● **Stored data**
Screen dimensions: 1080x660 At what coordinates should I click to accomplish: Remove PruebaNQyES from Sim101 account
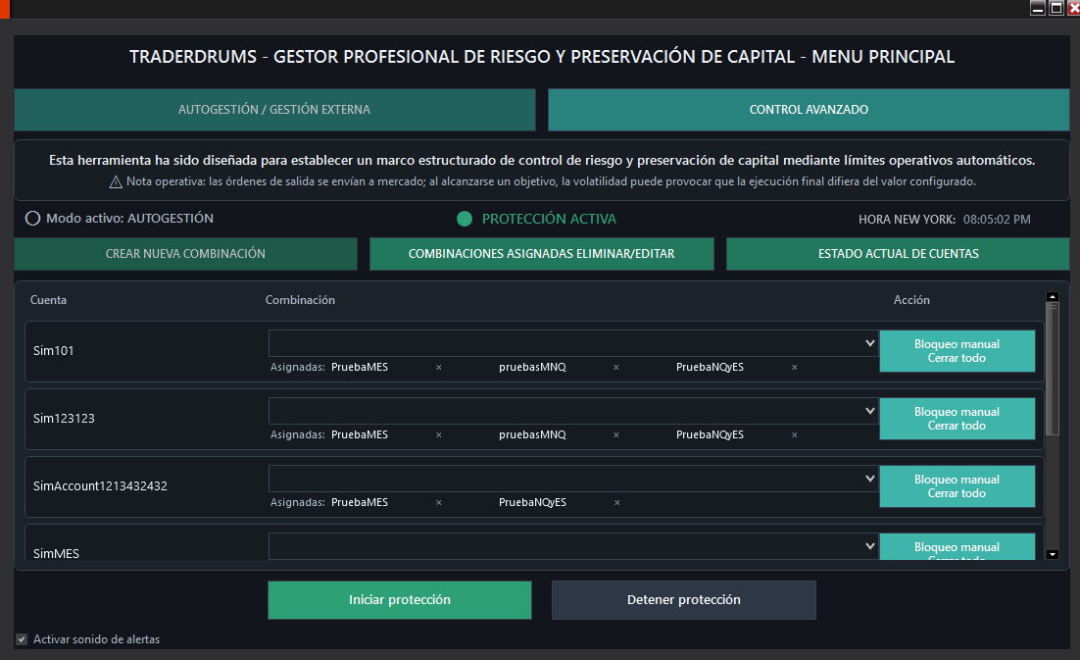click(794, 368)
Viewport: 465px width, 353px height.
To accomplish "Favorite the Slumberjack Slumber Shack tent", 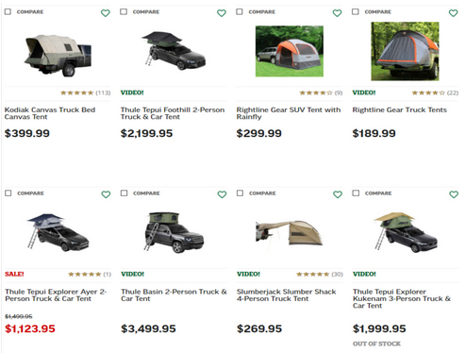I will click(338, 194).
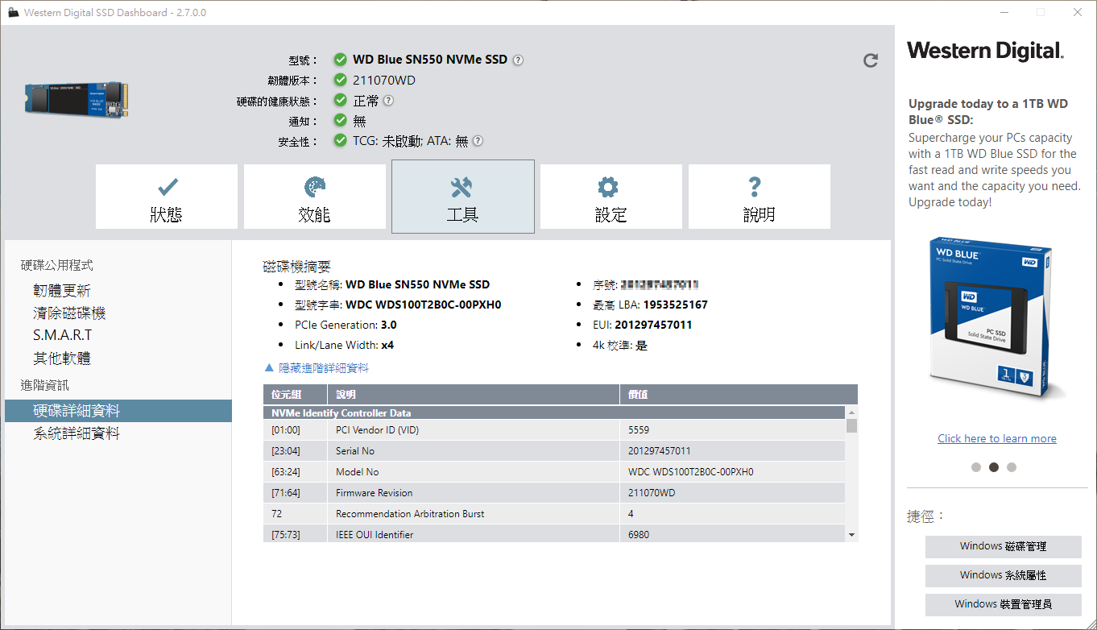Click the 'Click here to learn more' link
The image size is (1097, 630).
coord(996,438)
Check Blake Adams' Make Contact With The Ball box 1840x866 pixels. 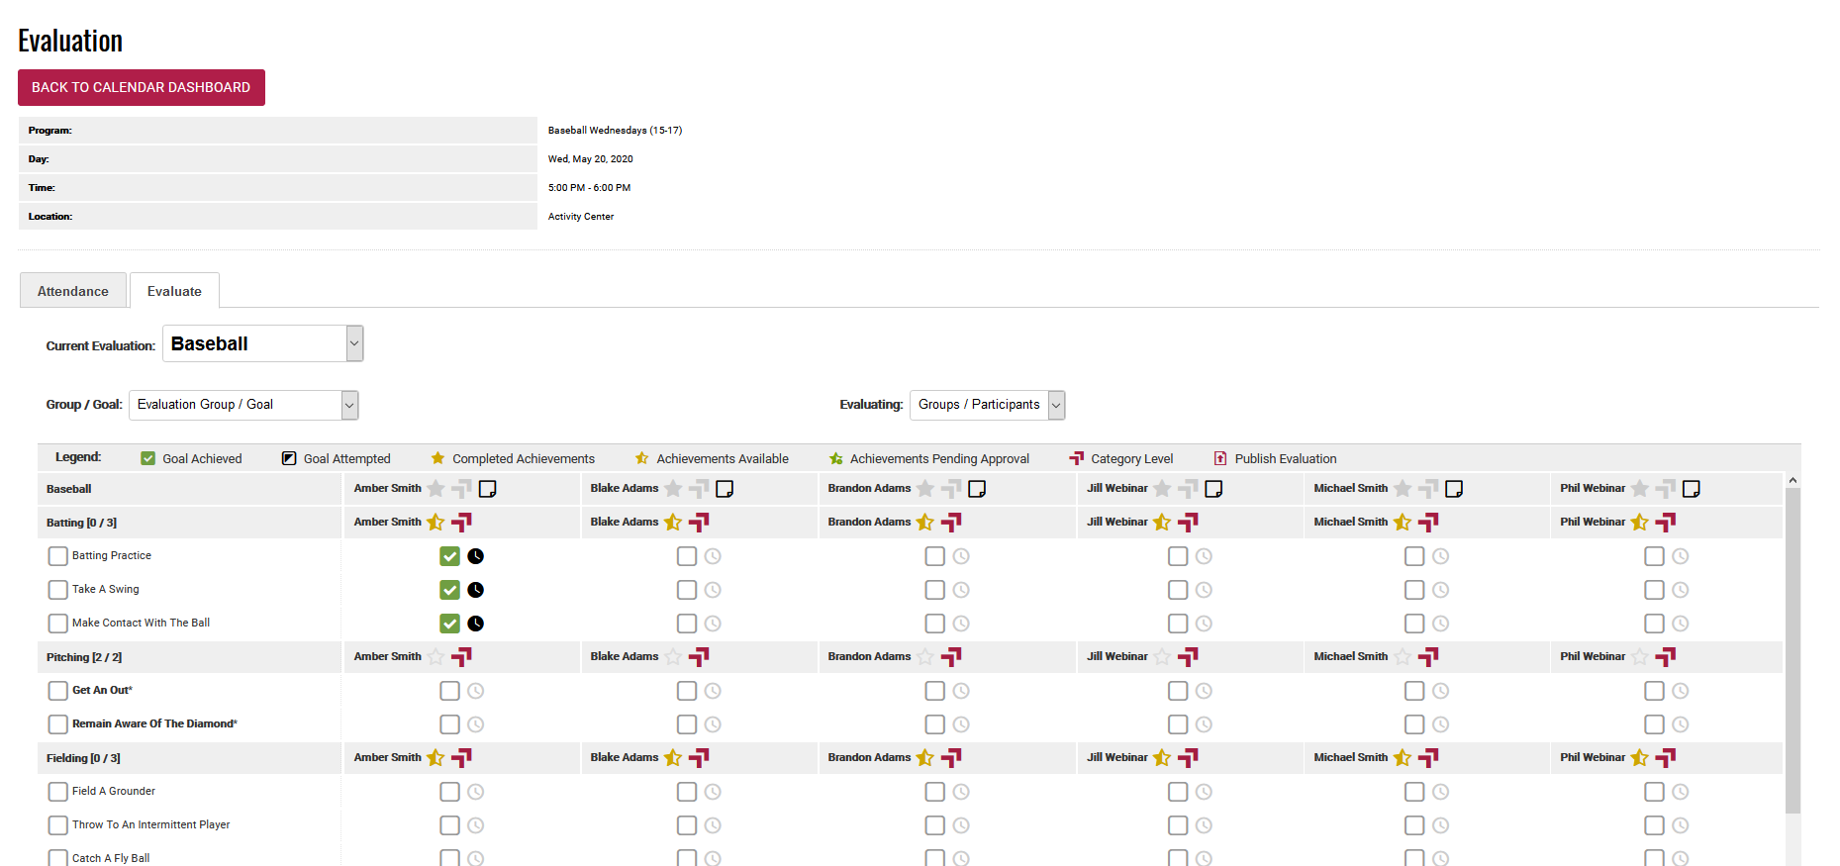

● **YOUR GOAL**
Go back to the entries above and restate word for word every line from the first through the one that contains "Viewport: 465px width, 353px height.", leaving the pictures behind.

● **FINISHED TASK**
Screen dimensions: 1080x660 At what coordinates should I click to accomplish: Remove PruebaNQyES from Sim101 account
click(794, 368)
Viewport: 465px width, 353px height.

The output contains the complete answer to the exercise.